Palaeogenomic dataset

DNA extracts were obtained from teeth (n = 10) and petrous bones (n = 13) and converted into multiple single-stranded non-uracil-DNA-glycosylase (UDG) treated libraries. All samples were sequenced after enriching for approximately 1,240,000 single-nucleotide polymorphisms (SNPs). For high-quality low-coverage samples reporting between 100,000 and 300,000 SNPs (GMO001, GMO009, GMO010, and GMO012), a second round of enrichment was performed on partial-UDG-treated libraries using the Twist capture protocol25 to increase SNP coverage and ensure robust performance in population genetic analyses. Palaeogenomic data were successfully generated for 14 individuals (see Table 1 and Supplementary Data 2). Nine ultra-low coverage samples (between 1000 and 10,000 SNPs) were only evaluated for sex and kinship relationships. Among the high-quality genomes (>100,000 SNPs), two were directly radiocarbon dated specifically for this study (GMO005 and GMO007), extending to 12 the number of direct dates available for the entire site (Supplementary Table 1 and Supplementary Note 1). Average fragment length and median rate of cytosine-to-thymine damage at the terminal nucleotides of the reads were consistent with the age of all samples, and no patterns of contamination were found at the nuclear or mitochondrial level for samples that passed the threshold for quality, except the male individual GMO009, for which we estimated 12% contamination on the X-chromosome (Supplementary Data 35). After retaining only post-mortem damaged (PMD) reads, we performed comparative principal component analysis (PCA) and excluded further contamination for the filtered sample GMO009, which was incorporated in subsequent steps (Supplementary Note 4 and Supplementary Fig. 3).

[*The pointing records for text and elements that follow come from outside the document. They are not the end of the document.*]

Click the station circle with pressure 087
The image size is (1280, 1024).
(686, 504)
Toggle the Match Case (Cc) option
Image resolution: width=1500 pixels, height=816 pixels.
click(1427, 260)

For PCA, samples with less than 20,000 SNPs were filtered, whereas for subsequent population genetic analysis, individuals that were genetically related or of low coverage (<100,000 SNPs covered) were excluded.

Table 1 Summary statistics for the palaeogenomic dataset from Grotta della MonacaCommunity structure and parent-offspring union

We combined genomic data and archaeological information to investigate the spatial organization of the burial ground. Based on pairwise mismatch rate calculation, three samples originate from the same individual (Methods, Fig. 2a and Supplementary Data 6). Hence, we merged these data into a single genetic profile, GMO006, yielding more than 690,000 SNPs. Genetic sexing identified ten females and eight males among the sparse skeletal material in the cavity. Due to low coverage, we could not reconstruct genetic sex for individuals GMO014 and GMO016, and attribution for individual GMO017 was considered unreliable. Notably, except for one adult male (GMO022), all individuals from burial area m5v (n = 10) were either adult females or juvenile-to-infant subjects. The analysis of uniparentally inherited markers displays a heterogeneous picture for the funerary ground (Supplementary Data 7, 8). Among the 13 individuals with sufficient coverage for assigning haplogroups, we identified 12 distinct mitochondrial haplotypes, with only the adult male GMO022 and the infant male GMO015 sharing identical haplotypes from the mitochondrial haplogroup H1e (private mutations A6779G, T16127C, T16224C and T16519C). In contrast, the Y-chromosome haplotypes were slightly more homogenous, with four different haplogroups reconstructed from the six male individuals analysed. Two of these (GMO009 and GMO015) belong to a sub-branch of haplogroup R1b, with private mutations leading to the R1b1b and R1b1a1b haplotypes, respectively, while individuals GMO007 and GMO022 share the H2~ Y-chromosome lineage (Supplementary Note 3).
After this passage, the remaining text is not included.